▸ **Passage**:
We present a methodology to structure and sample this huge parameter space with a limited number of experiments. We first narrow the parameter space by an "educated guessing" approach. This was used to select a feasible gas combination and is the basis for more extensive investigation. A detailed study of the parameter correlations via a "design of experiment" approach, specifically a surface response methodology (SRM), then allows us to create a black box model for our target terms. Based on this, we are then able to perform optimizations of various parameters. Furthermore, it allows us to predict specific parameters such as sidewall angle and roughness. Of course, these predictions must then be validated before the model can be applied correctly.

In the following sections, we present a systematic investigation of a fluorocarbon-based etch process that enables the control of sidewall angle and profile in a certain range. We use a surface response methodology to predict the taper angle of the sidewalls while maintaining feasible etch rates and very low surface roughness. In addition, we find a strong correlation between temperature and sidewall profile. We present previous explanations for tapered etch profiles and validate if they are suitable for this specific case.

During our research, we observe a curved etch profile with absent mask undercutting, which has not been reported before for the etching of SiO$_2$ and is coined "pseudo-isotropic". We conduct further investigations on this etch profile to gather information on its origin.

In the following section, we describe shortly the mechanisms of SiO$_2$ etching using fluorocarbon feed chemistry, highlight the role of the fluorocarbon film and explain our "educated guessing" approach for the gas selection. Then we describe our methodology for the selection of a suitable gas combination and start parameters for the etch process. We then conduct a 20-Run SRM to investigate the influence of: ICP Power, RF Power, and pressure on the sidewall profile. The results will be used to predict the sidewall angle compared to the experiment to check if this result is repeatable. After this, we investigate the temperature influence on the process separately and show how important the sample temperature is for controlling the sidewall angles. Finally, we report our observations during our trials and end with a short conclusion.

▸ **Dataset content**:
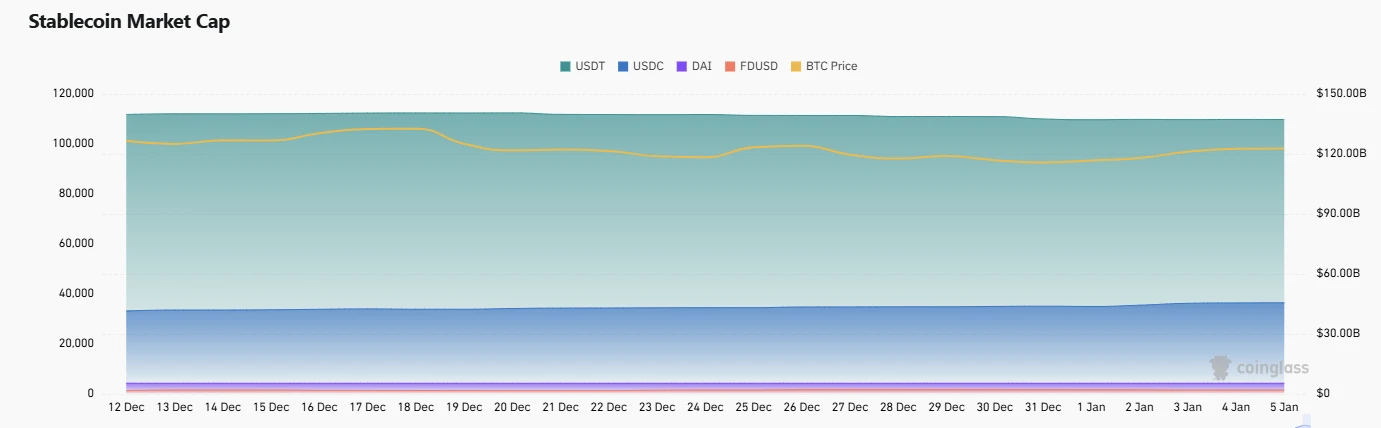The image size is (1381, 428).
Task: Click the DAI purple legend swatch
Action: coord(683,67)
==
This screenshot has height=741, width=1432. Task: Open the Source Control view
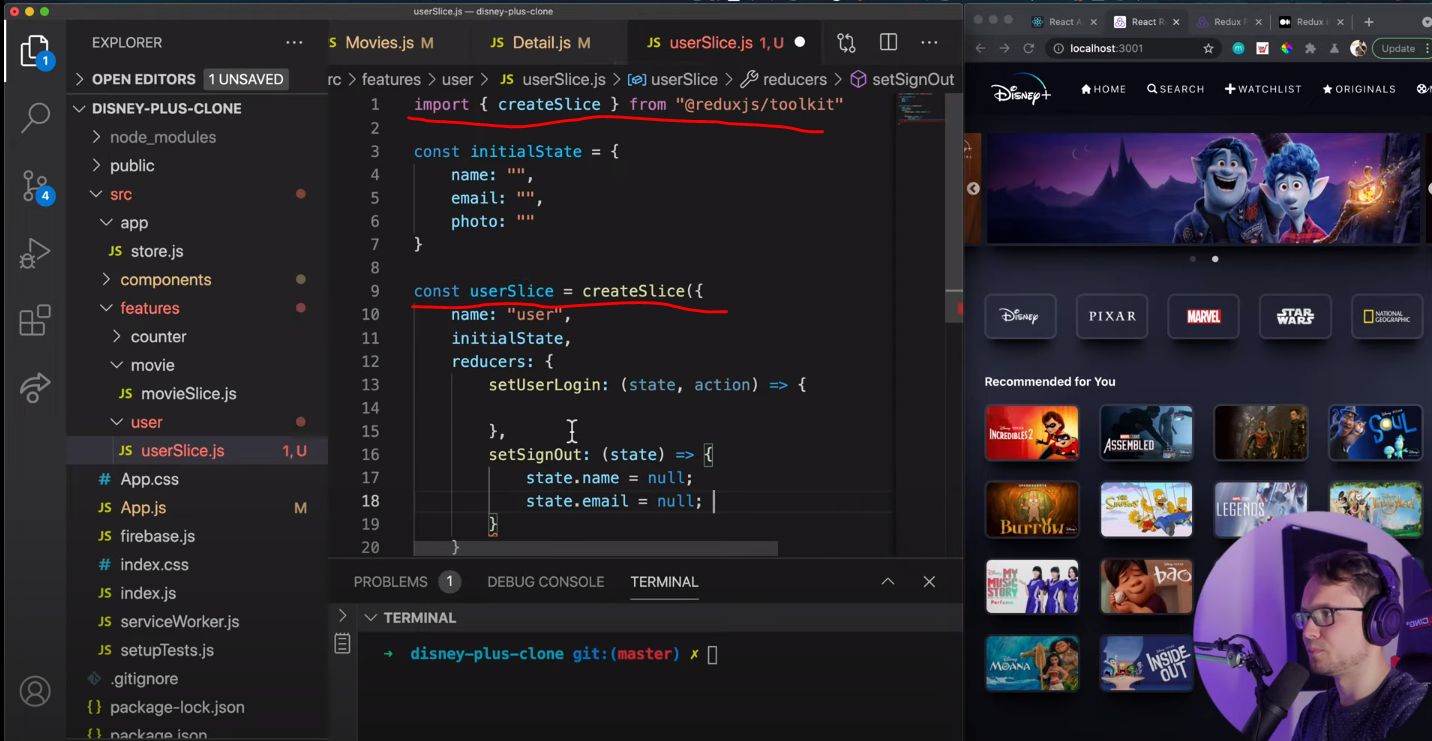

▸ **Task prompt**:
Name every parameter that the etch-process passage above says the 20-Run SRM investigates for its influence on the sidewall profile.

▸ **Exercise result**:
ICP Power, RF Power, and pressure.